You may not have used the words ‘to err is human’, yet few of us would dispute that making mistakes are an inherently human trait. And while some of us might have talked about how computers are infallible, I think we also realize that computers are programmed by us humans; so in reality, it’s not that computers can’t make mistakes, they just make mistakes a lot faster.
For example, modern networks are basically built with special-purpose computing machines. These special-purpose devices are called routers, firewalls, etc. And since network infrastructure is everywhere, networking devices are everywhere too.

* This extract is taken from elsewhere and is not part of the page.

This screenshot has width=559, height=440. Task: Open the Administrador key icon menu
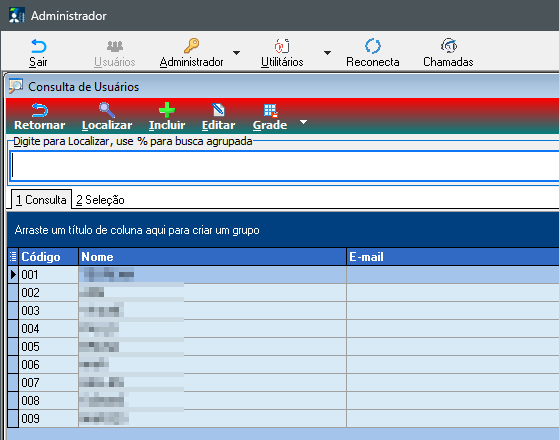(191, 46)
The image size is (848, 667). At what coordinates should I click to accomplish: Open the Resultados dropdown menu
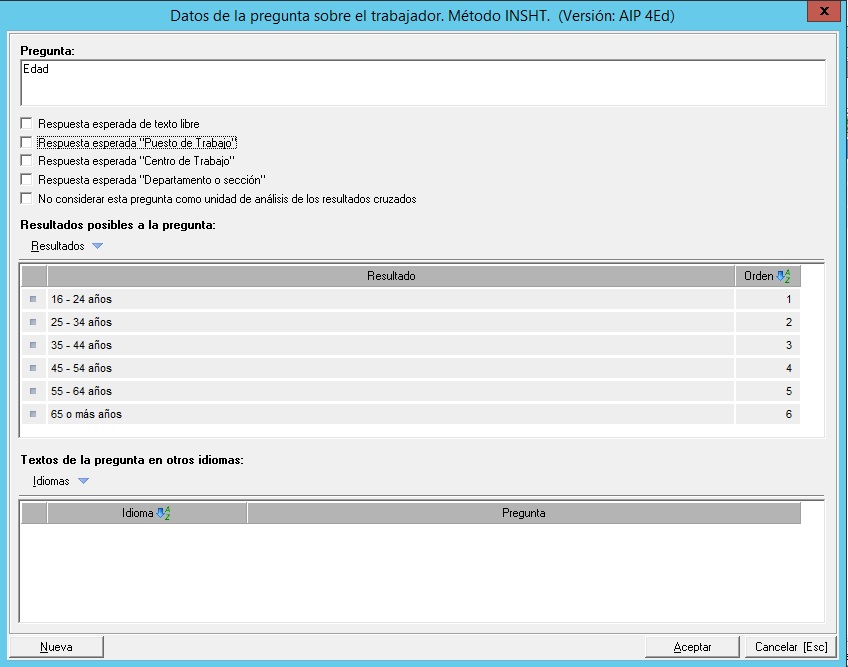(x=66, y=246)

Inside them are the same basic parts that are inside your phone, tablet, or laptop that you’re reading this article with. And like any other computer, those devices are programmed by humans.
But unlike your phone, the software that runs on these devices is far more complex to set up and control. And ‘to err is human’ so as you might expect, errors in setting up those devices happen all the time. And because they are computers, those errors can cause damages that eclipse a lifetime of error on a human scale.
Take, for example, this major Internet outage that occurred late last year.
Basically, what happened was that a human made a configuration change in a router that caused the router to start to tell all the other routers on the Internet to disconnect from a portion of the network.
The router was using a special message that is used to help prevent DDoS attacks, but the human set it up incorrectly. This type of human error isn’t unusual. In fact, in recent surveys network professionals acknowledge that anywhere between 75% – 97% of network outages arise from human error! Those folks must all work for some very virtuous bosses!
When Mr. Pope was writing about human error, he probably wasn’t thinking about the Internet. In my interpretation of his prose, he’s actually taking to task the literary critics of the time. Later in his writing, he adds “No Pardon vile Obscenity should find”. Which to me means that there are certain errors that we shouldn’t overlook. As prevalent and human errors are in modern networks, why do they still occur with such frequency?
Because humans designed how networks operate.
As an example, I’m going to pick on one of my not so favorite networking protocols. It’s known as BGP or Border Gateway Protocol. BGP is used to share route information between routers on different networks. BGP has become the de facto way for two different networks to share information about how to route data. Setting up BGP is complex.
No, it’s not just complex, it’s a nightmare.
It is so difficult that the ‘How-To’ configure BGP guide on a leading vendor’s website is over 27,000 words in length! BGP configuration errors happen multiple times a day. There’s even a website to help track when we get it wrong! Check out https://bgpstream.com/.
These issues have been going on so long it’s as if we have just given up. Was it Albert Einstein that said something about doing the same thing over and over and expecting a different result? Insanity!
Maybe we rethink how we network.
My dad is a stickler for the proper use of language. One of his favorite word plays was to catch people using the term ‘worry’ when they should be using the word ‘concern’.
Worry is what you do when you’re afraid something bad is going to happen and there’s nothing you can do about it. Worry is a useless emotion; it serves no purpose. Concern on the other hand is when you know something bad could happen, but you know you can do something about it.
We should be concerned about human error causing outages in our networks. These outages can be catastrophic, but we can do things to help eliminate them.
Here are few ideas you might consider to help address these issues:
- Use automation instead of manual configuration. This will help eliminate typos and allow your teams to easily repeat what they know works.
- Use network slices to set up sandboxes for your developers. Let them experiment in a real-world network environment that is safely isolated from your production network.
- Stop using those complex networking devices. Instead of having to go through setting up hundreds of configurations for things that your teams don’t even need (does anyone still run AppleTalk?), why not use a software micro-function? You need routing, not an entire router.
To err is human and forgiveness is admirable. However, maybe we should only forgive the same errors about…six times? Seven times seems too much. There are easily seven BGP configuration errors made every week. Let’s stop worrying about those errors and instead, have enough concern to take action and stop them from happening.